These two verses are being highlighted to try to explain the basics of how prayer Actually works.
From this we will see how here is no ‘trinity’ implied in the verses, by explaining two main facts, which briefly are;
A) Do we ask Christ for things in prayer?
No. The correct translation for these two verses in this instance is the KJV, which does not instruct any such thing.
B) What does it mean when it says Christ ‘will do it’ in both verses?
After we read John 14:16 with our two subject verses, we see that one of Christ’s duties is to pray to the Father – and this is consistent with other verses such as Isaiah 53:12 and Romans 8:34 which both state Christ ‘intercedes’ for people to G-d.

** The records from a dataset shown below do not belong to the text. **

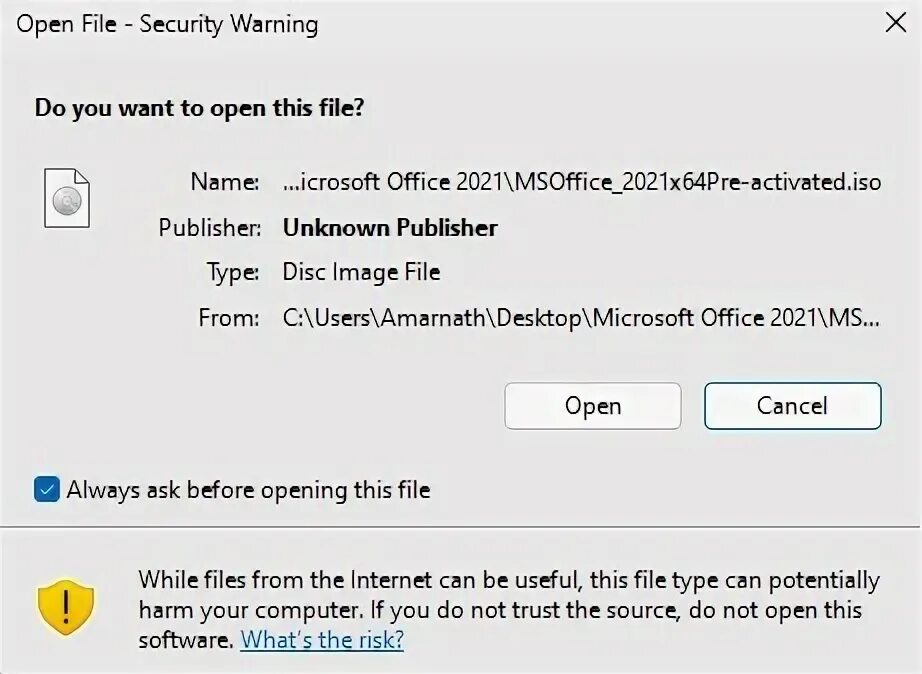Close the Security Warning dialog with X
Image resolution: width=922 pixels, height=674 pixels.
[x=895, y=25]
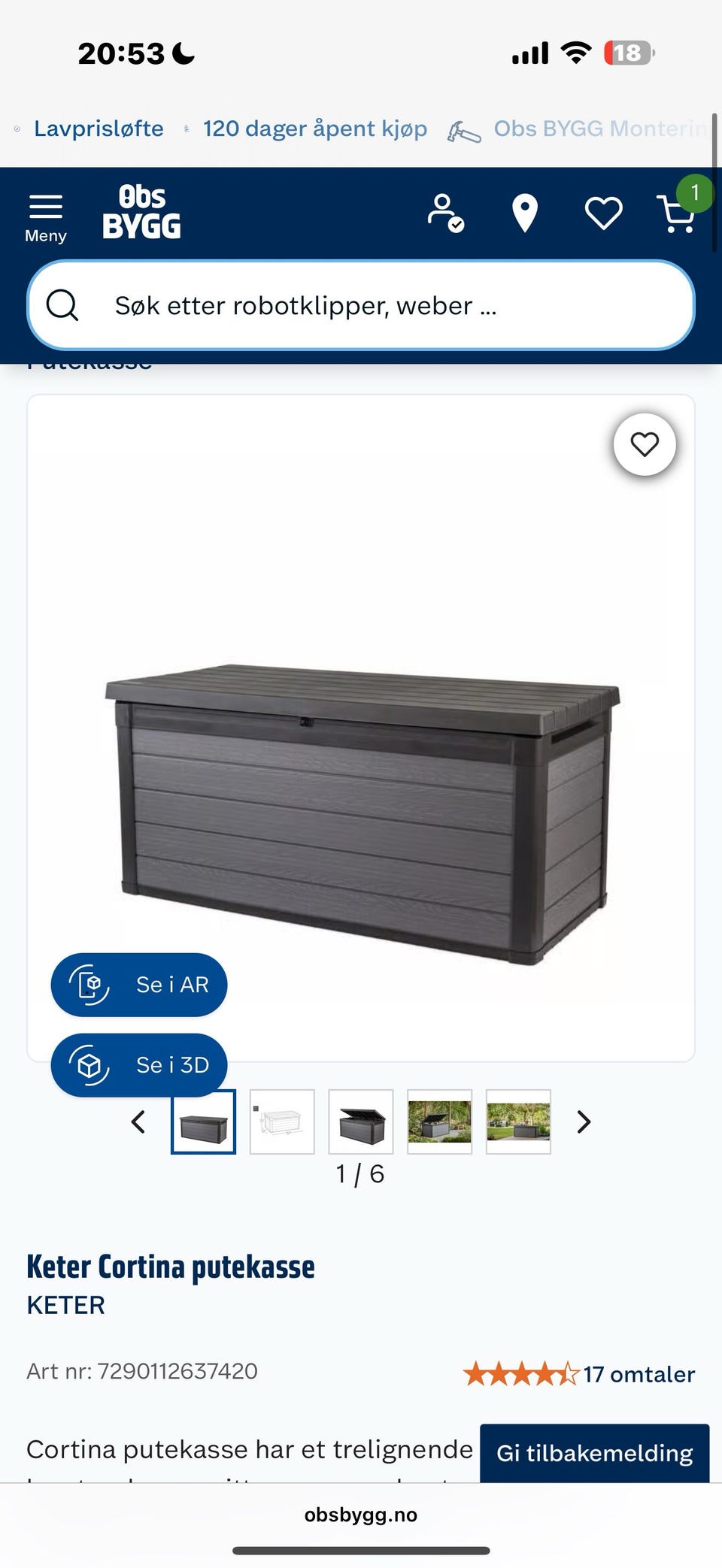This screenshot has height=1568, width=722.
Task: Select the first product thumbnail
Action: point(204,1122)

This is what Christ does as high priest in the order of Melchizadek (Psalm 110:4, Hebrews 5:10);
A person prays to G-d in Christ’s name (in honor/recognition of), and then Christ intercedes on our behalf with G-d.
This explanation aims to show how God’s good commandments forbid human sacrifices (ref. Deuteronomy 24:16, Ezekiel 18:20), and thus 1 John 2:1-2 (or any other similar verse for that matter) is in no way saying that Christ (Messiah) was a literal human sacrifice for our sins.
Instead, with verse 1 first telling us that Christ is our ‘advocate’, the word typically translated as ‘propitiation’ in 1 John 2:2 is then reviewed.
We see that the English dictionary’s definition for ‘propitiation’ can be defined as ‘appeasing’, and in phrase form can be described as how ‘Christ lifts his hands in prayer to God as our representation in a propitiation-like, priestly manner, to please Him on our behalf.’.
We will see that this is the better rendering and translation of what the word ‘propitiation’ means in this instance, as other verses confirm Christ appeases G-d, by praying (interceding) for us here (Isaiah 53:12, Romans 8:34), as advocate and mediator (1 John 2:1, 1 Timothy 2:5).